Prothesen für Körper und Seele
Wo ein Körper dem Schmerz nicht mehr standhalten kann und seinen Geist aufgibt, lässt Valerie Fritsch ihn ausbessern. Stützen und Schienen helfen Emils malträtiertem Körper dabei, wieder funktionstüchtig zusammenzuwachsen. Das geschundene Herz seines Urgroßvaters konnten nur noch die titelgebenden Herzklappen der Firma Johnson & Johnson reparieren. Auch Alma wünscht sich nicht nur für den beschädigten Körper, sondern auch für die traumatisierte Seele eine mechanische Ausbesserung.
"Sie war besetzt von der Idee, aus der eigenen Haut und aus sich selbst herauszukriechen, die Hülle der Arme und Beine, des eigenen Gesichts zurückzulassen, so wie einst der Großvater die erfrorenen Zehen im russischen Winter zurückgelassen hatte. Wünschte sich eine Ersatzpsyche, die die Welt besser ertrug, eine Identitätsprothese, die ihr einen sicheren Schritt durch die Tage ermöglichte."

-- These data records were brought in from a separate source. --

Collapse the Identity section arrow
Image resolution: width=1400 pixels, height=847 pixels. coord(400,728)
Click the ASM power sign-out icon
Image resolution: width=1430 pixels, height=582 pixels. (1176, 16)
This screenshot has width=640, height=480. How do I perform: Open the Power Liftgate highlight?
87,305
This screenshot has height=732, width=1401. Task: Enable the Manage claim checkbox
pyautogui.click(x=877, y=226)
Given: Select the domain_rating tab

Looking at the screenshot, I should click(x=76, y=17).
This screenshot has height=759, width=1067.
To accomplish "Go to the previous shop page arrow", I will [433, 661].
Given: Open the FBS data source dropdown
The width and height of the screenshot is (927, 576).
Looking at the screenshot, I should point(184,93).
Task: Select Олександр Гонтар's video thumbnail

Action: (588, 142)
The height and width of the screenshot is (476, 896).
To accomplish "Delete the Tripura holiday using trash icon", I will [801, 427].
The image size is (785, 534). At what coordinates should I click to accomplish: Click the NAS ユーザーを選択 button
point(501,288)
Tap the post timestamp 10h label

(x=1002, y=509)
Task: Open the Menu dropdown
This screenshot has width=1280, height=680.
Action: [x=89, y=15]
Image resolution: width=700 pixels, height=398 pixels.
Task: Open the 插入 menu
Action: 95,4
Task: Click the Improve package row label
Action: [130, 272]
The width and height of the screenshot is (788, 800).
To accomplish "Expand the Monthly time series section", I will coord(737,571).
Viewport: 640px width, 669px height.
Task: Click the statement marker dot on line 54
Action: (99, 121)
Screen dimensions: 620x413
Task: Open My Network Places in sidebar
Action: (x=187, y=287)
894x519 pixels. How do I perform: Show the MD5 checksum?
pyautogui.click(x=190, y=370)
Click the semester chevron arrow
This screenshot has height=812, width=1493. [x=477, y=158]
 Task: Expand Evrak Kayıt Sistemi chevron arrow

Von Grenzen der Sprache und Wirklichkeit
Die Zeit bringt Fritschs Figuren keine Heilung. Emils schmerzunfähiger Körper kann das Trauma nicht beenden. Alma muss sich selbst auf den Weg machen und die Bruchstücke ihrer Familiengeschichte zusammensetzen. Übers Erzählen beginnt eine erste, allmähliche Bewältigung. Die Großmutter öffnet sich, berichtet Alma vom Krieg, von der Verachtung für die Verbrechen des eigenen Ehemanns. Doch das ist nur das Ende. "Herzklappen von Johnson & Johnson" erkundet den jahrzehntealten Schmerz, das Körperwissen ohne Erfahrung. Valerie Fritsch begibt sich dafür an die schillernden Grenzen der Wirklichkeit, an die Grenzen der Sprache und die Grenzen des Menschseins – so wundersam und fein, wie es der Literatur selten gelungen ist.
Valerie Fritsch: "Herzklappen von Johnson & Johnson"
Suhrkamp Verlag, Berlin. 174 Seiten, 22 Euro.
Suhrkamp Verlag, Berlin. 174 Seiten, 22 Euro.